■ **Supplied data**

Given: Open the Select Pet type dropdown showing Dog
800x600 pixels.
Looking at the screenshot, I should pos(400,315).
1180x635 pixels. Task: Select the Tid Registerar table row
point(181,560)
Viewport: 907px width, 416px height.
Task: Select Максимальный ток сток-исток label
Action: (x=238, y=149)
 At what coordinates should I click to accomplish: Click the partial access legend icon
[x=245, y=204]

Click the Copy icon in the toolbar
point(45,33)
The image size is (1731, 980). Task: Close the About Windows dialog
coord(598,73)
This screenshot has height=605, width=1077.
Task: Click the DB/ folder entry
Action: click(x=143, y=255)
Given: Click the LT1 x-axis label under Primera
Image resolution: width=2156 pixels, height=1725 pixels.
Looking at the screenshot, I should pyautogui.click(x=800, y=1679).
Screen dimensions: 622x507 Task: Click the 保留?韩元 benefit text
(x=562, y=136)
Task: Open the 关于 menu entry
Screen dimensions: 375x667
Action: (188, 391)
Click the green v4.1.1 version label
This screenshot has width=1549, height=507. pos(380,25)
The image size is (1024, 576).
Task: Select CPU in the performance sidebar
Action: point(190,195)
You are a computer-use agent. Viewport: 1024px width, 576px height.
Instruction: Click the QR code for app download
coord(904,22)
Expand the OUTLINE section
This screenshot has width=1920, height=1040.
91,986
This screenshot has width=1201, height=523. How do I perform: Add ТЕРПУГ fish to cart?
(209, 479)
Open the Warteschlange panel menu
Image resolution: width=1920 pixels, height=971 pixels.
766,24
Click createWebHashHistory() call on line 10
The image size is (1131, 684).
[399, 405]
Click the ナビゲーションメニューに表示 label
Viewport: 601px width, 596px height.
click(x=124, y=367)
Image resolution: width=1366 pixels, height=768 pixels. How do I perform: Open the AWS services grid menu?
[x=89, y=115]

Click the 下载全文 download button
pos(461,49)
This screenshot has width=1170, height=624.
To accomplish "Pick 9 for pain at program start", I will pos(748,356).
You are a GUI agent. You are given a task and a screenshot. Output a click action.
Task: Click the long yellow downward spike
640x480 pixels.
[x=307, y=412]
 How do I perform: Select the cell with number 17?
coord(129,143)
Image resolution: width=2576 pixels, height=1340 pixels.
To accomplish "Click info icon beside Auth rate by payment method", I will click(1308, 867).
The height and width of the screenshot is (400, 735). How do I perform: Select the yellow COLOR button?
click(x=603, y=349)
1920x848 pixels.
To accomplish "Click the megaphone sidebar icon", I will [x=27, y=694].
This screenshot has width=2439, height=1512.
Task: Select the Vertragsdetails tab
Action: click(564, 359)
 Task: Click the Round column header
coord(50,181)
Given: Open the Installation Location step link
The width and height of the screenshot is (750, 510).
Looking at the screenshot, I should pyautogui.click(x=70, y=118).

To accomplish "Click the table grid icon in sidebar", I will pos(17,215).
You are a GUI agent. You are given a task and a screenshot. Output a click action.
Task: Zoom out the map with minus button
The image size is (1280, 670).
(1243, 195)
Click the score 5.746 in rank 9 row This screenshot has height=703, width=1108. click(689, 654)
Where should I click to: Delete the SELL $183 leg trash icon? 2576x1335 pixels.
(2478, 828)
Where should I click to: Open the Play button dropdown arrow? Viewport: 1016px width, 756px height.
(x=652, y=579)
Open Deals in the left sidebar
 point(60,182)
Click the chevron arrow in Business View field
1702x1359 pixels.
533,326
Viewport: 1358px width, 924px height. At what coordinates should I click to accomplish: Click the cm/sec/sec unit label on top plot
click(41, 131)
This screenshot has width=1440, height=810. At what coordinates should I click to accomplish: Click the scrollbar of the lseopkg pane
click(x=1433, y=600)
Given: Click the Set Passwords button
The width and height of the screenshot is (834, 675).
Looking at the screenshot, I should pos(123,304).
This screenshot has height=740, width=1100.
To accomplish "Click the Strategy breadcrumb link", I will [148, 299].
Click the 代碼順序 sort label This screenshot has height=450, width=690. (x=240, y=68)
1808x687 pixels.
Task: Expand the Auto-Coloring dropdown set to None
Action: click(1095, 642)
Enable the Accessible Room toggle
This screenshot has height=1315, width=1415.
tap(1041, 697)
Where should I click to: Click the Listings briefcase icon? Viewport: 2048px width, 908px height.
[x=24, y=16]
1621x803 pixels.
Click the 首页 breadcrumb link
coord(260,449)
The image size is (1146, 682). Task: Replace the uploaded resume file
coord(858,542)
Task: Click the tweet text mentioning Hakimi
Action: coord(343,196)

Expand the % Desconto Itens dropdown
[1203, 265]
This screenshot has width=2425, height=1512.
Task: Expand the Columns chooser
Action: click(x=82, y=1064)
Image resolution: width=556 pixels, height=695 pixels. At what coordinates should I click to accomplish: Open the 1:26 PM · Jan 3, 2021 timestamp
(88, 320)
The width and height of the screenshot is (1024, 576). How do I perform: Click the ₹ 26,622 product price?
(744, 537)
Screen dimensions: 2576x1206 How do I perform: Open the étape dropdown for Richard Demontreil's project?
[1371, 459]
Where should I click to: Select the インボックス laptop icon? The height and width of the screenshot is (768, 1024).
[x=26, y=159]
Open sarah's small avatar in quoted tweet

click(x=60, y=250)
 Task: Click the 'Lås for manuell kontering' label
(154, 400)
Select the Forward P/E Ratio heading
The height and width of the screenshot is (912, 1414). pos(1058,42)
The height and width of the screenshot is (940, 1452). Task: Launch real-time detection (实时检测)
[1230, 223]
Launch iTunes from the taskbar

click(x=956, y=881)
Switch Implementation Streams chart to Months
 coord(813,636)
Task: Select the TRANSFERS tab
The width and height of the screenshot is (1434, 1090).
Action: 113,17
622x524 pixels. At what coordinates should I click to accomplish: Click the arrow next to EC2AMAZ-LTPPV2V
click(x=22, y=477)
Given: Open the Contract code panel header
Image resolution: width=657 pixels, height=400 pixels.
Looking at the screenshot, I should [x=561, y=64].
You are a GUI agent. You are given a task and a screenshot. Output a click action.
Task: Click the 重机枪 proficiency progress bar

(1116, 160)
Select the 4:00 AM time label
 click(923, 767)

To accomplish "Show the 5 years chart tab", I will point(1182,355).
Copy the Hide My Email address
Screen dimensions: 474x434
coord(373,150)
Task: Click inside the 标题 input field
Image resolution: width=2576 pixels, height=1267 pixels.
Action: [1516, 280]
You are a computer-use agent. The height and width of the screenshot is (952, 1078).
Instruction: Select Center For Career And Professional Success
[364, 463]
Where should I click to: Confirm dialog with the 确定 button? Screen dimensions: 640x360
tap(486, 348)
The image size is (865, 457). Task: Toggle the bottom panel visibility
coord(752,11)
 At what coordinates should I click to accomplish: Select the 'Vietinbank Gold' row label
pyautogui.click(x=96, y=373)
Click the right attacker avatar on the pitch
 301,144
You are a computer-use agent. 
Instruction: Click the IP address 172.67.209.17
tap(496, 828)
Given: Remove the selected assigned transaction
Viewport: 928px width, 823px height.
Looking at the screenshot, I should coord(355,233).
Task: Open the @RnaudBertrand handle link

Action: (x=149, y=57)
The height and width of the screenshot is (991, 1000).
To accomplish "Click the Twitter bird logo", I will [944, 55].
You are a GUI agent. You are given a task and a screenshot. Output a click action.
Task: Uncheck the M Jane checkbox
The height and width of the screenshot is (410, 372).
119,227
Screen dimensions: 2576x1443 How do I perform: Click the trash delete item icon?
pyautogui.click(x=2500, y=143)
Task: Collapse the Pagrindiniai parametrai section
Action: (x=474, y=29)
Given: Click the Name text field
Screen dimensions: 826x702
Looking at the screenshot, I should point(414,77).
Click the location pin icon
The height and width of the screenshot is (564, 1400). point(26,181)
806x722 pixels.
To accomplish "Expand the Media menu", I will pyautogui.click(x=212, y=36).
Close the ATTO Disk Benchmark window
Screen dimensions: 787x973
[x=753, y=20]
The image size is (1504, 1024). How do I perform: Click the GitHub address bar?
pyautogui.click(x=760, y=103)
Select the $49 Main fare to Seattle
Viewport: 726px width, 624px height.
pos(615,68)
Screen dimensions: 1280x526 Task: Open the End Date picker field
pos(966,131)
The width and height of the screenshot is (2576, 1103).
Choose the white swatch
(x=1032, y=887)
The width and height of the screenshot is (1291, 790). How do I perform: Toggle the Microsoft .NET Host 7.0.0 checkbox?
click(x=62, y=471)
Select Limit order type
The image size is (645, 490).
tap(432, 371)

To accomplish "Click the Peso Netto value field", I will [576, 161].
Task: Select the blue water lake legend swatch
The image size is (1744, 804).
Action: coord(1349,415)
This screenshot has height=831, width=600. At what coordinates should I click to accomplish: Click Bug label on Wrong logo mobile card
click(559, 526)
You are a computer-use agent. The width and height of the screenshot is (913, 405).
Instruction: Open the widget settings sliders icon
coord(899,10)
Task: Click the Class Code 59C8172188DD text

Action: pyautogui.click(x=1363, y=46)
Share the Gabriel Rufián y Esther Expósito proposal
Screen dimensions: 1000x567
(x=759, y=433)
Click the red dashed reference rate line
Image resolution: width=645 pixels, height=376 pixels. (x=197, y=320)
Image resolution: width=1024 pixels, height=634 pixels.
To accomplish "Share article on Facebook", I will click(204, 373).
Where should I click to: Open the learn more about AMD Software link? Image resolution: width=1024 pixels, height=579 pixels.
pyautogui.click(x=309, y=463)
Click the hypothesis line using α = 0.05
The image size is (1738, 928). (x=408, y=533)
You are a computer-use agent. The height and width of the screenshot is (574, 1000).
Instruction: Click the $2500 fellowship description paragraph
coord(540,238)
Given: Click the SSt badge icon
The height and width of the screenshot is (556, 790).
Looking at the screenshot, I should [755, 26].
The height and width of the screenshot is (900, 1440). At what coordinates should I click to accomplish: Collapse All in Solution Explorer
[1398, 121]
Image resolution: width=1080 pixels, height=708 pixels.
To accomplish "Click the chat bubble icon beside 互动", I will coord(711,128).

■ **What is being asked**
Reproduce the data above verbatim, from the line containing "Click the 代碼順序" through the line containing "Action: click(x=82, y=1064)", including both of those lines.

■ **Final answer**
Click the 代碼順序 sort label This screenshot has height=450, width=690. (x=240, y=68)
1808x687 pixels.
Task: Expand the Auto-Coloring dropdown set to None
Action: click(1095, 642)
Enable the Accessible Room toggle
This screenshot has height=1315, width=1415.
tap(1041, 697)
Where should I click to: Click the Listings briefcase icon? Viewport: 2048px width, 908px height.
[x=24, y=16]
1621x803 pixels.
Click the 首页 breadcrumb link
coord(260,449)
The image size is (1146, 682). Task: Replace the uploaded resume file
coord(858,542)
Task: Click the tweet text mentioning Hakimi
Action: coord(343,196)

Expand the % Desconto Itens dropdown
[1203, 265]
This screenshot has width=2425, height=1512.
Task: Expand the Columns chooser
Action: click(x=82, y=1064)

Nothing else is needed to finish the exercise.